Opinions & Letters

As the leaves turn

 | September 9, 2011

Publisher's Note

As September dawns clear and cool, many of us are drawn to the actuality that summer is on its way south and the days of colourful leaves and morning frost will soon be a reality. The change of seasons signal major changes to come—imminent or not.

For many people who live in the Sun Peaks area, this means it’s time to get busy. Having your house ready for severe winter weather can be a major task if you wait too long, so now is the time to winterize your home. Check your windows, doors and attics for drafts or cold spots, get your chimney cleaned and make sure to get any gas appliances checked and serviced before the snow flies. I’m sure you don’t want to miss an epic December powder day because you forgot to service your gas heater.
An amazing thing about living in the mountains is that one day you have your doors wide open in the brilliant sunshine and the next day you’re lighting a wood stove or your gas fireplace in an effort to stay warm. Be smart and be prepared.

Fall in the mountains is also foraging season for our friendly neighbourhood black bears. This spring was a tough one on our local bear population with a long snowy winter and a cold wet spring with little food available. This was made obvious by several “too close for comfort” bear encounters in the community.
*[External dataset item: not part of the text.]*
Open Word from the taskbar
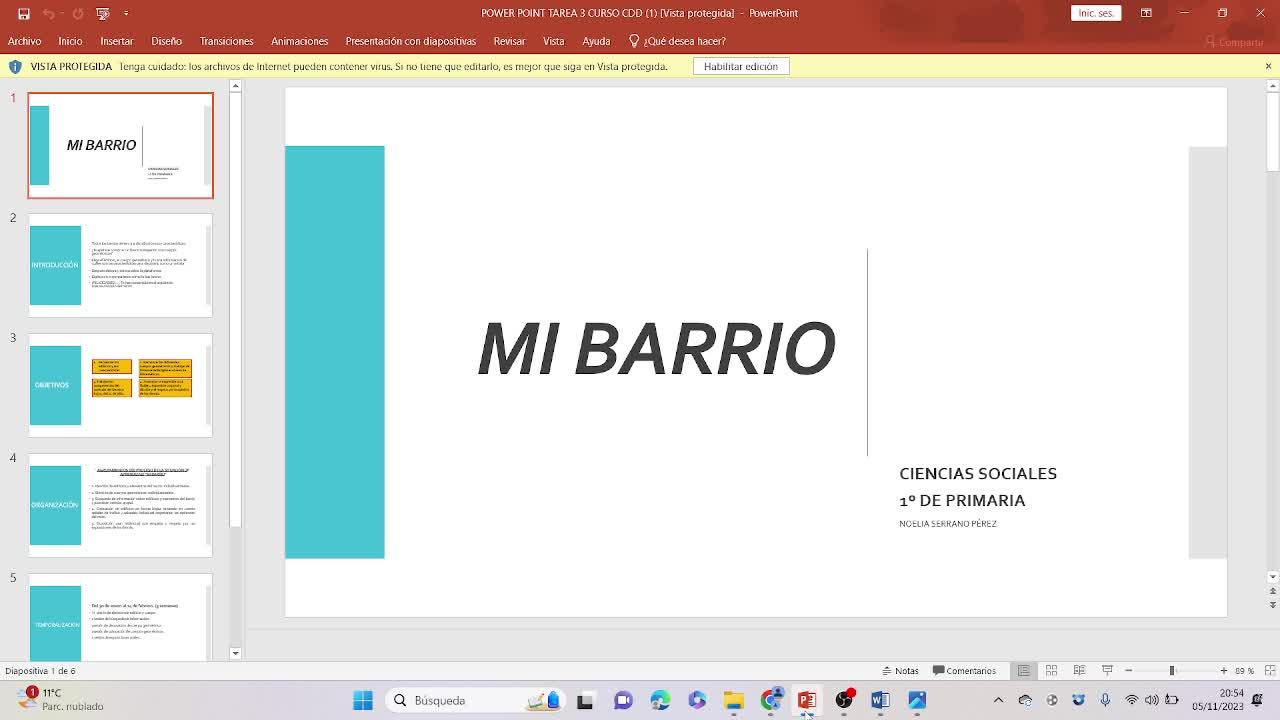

As fall cools, the bears of Sun Peaks will once again start to forage for whatever food they can find around the valley and if you let them find it, they will. From now until early December, the bears will be making the rounds looking for any scrap food, garbage or anything else that will help with their winter survival. It’s our job to make sure the food is not the man-made kind.

It seems year after year, lazy or just plain ignorant people leave their garbage around and wonder why they have a bear wrecking their house or car. Please be bear aware and don’t keep any garbage or food sources outside or near your house. As they say, “A fed bear is a dead bear” and it’s never their fault. They just do what’s natural and that is to look for food.

In closing, I would like to say that SPIN Newsmagazine is sadly losing one of its long time employees after this issue. SPIN editor Lailani Mendoza is moving to Edmonton to take a position as news editor for the Living Light News. Lailani has been with SPIN for three years and the team here is very sad to see her go. In her time with SPIN, Lailani has risen to the job of editor, learned how to ski and come to understand the inner workings of this small but complex community. Her professionalism, work ethic and outgoing attitude was always present and we wish her nothing but the best in her future endeavours.